> **WHAT IS NEEDED**: Retype word for word the lines of the data below, from the first to the one bearing "Task: Click the TECH SPECS green heading", with that one included.

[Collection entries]
-=-=-

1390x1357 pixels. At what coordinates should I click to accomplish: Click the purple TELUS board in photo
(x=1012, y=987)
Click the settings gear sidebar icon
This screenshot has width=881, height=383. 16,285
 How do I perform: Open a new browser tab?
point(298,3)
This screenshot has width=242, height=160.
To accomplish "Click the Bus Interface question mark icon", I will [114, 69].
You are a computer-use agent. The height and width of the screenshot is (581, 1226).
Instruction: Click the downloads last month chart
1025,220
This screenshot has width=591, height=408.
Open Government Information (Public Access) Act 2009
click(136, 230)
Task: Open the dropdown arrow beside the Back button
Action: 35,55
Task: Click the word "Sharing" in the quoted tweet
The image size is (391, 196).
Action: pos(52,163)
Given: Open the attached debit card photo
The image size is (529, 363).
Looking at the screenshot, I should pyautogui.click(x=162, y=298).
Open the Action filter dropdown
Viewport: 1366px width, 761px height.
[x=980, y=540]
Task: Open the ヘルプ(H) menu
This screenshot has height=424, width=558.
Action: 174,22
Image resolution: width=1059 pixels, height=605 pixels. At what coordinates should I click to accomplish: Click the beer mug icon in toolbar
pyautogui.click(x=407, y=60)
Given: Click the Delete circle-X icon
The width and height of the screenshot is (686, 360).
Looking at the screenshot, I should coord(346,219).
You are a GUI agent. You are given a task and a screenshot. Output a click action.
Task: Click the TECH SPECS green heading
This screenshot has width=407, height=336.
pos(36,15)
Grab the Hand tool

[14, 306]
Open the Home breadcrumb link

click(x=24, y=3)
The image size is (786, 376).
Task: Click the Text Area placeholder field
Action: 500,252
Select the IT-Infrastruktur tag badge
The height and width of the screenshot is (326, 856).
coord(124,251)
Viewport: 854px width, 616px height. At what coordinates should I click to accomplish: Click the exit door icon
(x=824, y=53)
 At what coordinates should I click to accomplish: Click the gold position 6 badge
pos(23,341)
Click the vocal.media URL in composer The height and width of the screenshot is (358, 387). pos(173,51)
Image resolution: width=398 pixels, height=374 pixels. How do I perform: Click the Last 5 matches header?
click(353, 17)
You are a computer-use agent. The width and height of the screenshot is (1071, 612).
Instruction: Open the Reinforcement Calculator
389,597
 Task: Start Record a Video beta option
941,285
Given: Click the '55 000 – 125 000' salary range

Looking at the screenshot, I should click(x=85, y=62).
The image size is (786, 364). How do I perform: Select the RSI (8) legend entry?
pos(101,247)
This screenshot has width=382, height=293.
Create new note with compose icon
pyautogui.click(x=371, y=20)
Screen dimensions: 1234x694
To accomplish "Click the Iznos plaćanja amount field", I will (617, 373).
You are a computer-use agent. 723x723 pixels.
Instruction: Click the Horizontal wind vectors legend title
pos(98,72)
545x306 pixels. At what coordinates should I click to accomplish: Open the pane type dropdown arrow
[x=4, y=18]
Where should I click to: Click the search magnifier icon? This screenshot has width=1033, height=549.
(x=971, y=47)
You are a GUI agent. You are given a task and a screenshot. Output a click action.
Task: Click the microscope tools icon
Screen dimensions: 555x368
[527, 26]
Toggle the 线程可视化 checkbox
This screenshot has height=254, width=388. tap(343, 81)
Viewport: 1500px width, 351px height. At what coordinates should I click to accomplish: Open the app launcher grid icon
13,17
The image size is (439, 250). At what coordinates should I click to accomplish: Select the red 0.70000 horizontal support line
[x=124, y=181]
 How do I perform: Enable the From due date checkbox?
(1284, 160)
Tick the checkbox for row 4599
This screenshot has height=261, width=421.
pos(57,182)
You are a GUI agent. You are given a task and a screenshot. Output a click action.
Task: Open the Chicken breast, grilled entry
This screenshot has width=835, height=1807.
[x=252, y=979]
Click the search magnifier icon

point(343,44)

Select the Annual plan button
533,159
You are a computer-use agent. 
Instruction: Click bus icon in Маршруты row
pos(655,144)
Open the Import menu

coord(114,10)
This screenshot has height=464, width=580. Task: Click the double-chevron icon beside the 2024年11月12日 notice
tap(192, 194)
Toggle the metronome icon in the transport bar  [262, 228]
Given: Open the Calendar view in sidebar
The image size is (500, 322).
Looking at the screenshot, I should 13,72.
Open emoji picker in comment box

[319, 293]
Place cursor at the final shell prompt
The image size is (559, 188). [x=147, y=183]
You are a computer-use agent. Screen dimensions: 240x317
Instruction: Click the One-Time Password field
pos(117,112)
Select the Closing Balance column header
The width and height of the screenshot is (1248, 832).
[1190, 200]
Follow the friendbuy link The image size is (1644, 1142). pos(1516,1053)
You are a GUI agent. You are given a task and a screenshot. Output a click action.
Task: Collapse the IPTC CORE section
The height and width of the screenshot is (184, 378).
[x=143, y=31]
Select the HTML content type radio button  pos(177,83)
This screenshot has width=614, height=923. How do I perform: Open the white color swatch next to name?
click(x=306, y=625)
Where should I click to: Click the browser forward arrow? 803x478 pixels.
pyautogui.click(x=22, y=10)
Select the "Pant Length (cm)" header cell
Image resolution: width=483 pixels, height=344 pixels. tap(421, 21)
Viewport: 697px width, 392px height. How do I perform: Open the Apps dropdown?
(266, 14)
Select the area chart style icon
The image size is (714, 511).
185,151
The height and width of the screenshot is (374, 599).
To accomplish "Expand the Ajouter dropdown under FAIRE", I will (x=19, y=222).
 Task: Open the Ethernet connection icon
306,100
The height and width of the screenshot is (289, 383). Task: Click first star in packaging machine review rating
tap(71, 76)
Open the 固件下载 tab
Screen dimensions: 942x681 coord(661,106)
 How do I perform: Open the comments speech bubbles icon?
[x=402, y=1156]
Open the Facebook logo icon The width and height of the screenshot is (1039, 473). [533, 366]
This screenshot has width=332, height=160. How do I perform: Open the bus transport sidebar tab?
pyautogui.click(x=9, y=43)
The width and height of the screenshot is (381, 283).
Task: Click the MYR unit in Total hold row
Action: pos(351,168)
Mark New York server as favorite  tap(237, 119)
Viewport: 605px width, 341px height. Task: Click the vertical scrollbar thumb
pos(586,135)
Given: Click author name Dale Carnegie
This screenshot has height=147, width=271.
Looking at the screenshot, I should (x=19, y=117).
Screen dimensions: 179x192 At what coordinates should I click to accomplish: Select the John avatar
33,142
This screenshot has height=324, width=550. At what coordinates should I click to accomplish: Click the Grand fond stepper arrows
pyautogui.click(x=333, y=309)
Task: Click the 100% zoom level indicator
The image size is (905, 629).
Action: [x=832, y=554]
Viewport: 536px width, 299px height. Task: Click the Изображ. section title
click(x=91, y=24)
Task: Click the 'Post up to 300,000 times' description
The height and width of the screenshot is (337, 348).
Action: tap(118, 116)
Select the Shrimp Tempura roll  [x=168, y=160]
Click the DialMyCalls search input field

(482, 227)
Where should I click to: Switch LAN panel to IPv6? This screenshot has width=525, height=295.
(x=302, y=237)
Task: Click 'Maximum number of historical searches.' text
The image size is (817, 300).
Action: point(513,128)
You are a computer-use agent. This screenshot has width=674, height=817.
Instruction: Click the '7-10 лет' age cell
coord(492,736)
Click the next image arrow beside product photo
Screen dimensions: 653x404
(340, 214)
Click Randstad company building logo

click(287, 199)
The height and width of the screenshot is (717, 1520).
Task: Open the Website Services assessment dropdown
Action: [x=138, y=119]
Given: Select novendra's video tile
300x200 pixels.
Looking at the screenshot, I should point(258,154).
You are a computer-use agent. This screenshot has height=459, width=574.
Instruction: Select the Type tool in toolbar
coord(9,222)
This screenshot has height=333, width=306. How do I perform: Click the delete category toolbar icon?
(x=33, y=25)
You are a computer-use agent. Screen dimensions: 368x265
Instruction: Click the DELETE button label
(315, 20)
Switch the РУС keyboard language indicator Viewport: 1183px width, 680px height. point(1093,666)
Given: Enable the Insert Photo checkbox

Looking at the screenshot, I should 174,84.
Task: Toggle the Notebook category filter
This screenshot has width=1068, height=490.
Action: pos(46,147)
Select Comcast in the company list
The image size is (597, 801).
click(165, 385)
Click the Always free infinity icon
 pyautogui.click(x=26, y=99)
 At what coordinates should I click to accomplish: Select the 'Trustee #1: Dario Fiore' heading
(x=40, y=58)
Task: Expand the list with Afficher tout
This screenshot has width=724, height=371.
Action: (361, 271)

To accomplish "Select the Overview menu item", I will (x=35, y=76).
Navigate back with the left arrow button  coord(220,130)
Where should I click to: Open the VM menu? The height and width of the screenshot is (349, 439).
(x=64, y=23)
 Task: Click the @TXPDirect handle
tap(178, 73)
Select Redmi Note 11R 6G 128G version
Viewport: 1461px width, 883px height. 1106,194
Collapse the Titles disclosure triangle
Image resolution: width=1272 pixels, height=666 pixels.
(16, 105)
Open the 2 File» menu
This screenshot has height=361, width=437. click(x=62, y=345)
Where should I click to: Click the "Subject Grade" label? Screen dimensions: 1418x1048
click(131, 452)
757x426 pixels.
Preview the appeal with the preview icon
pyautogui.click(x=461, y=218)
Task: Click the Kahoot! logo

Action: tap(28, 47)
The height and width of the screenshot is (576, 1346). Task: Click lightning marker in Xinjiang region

-=-=-

> **EXPECTED OUTPUT**:
1390x1357 pixels. At what coordinates should I click to accomplish: Click the purple TELUS board in photo
(x=1012, y=987)
Click the settings gear sidebar icon
This screenshot has width=881, height=383. 16,285
 How do I perform: Open a new browser tab?
point(298,3)
This screenshot has width=242, height=160.
To accomplish "Click the Bus Interface question mark icon", I will [114, 69].
You are a computer-use agent. The height and width of the screenshot is (581, 1226).
Instruction: Click the downloads last month chart
1025,220
This screenshot has width=591, height=408.
Open Government Information (Public Access) Act 2009
click(136, 230)
Task: Open the dropdown arrow beside the Back button
Action: 35,55
Task: Click the word "Sharing" in the quoted tweet
The image size is (391, 196).
Action: pos(52,163)
Given: Open the attached debit card photo
The image size is (529, 363).
Looking at the screenshot, I should pyautogui.click(x=162, y=298).
Open the Action filter dropdown
Viewport: 1366px width, 761px height.
[x=980, y=540]
Task: Open the ヘルプ(H) menu
This screenshot has height=424, width=558.
Action: 174,22
Image resolution: width=1059 pixels, height=605 pixels. At what coordinates should I click to accomplish: Click the beer mug icon in toolbar
pyautogui.click(x=407, y=60)
Given: Click the Delete circle-X icon
The width and height of the screenshot is (686, 360).
Looking at the screenshot, I should coord(346,219).
You are a GUI agent. You are given a task and a screenshot. Output a click action.
Task: Click the TECH SPECS green heading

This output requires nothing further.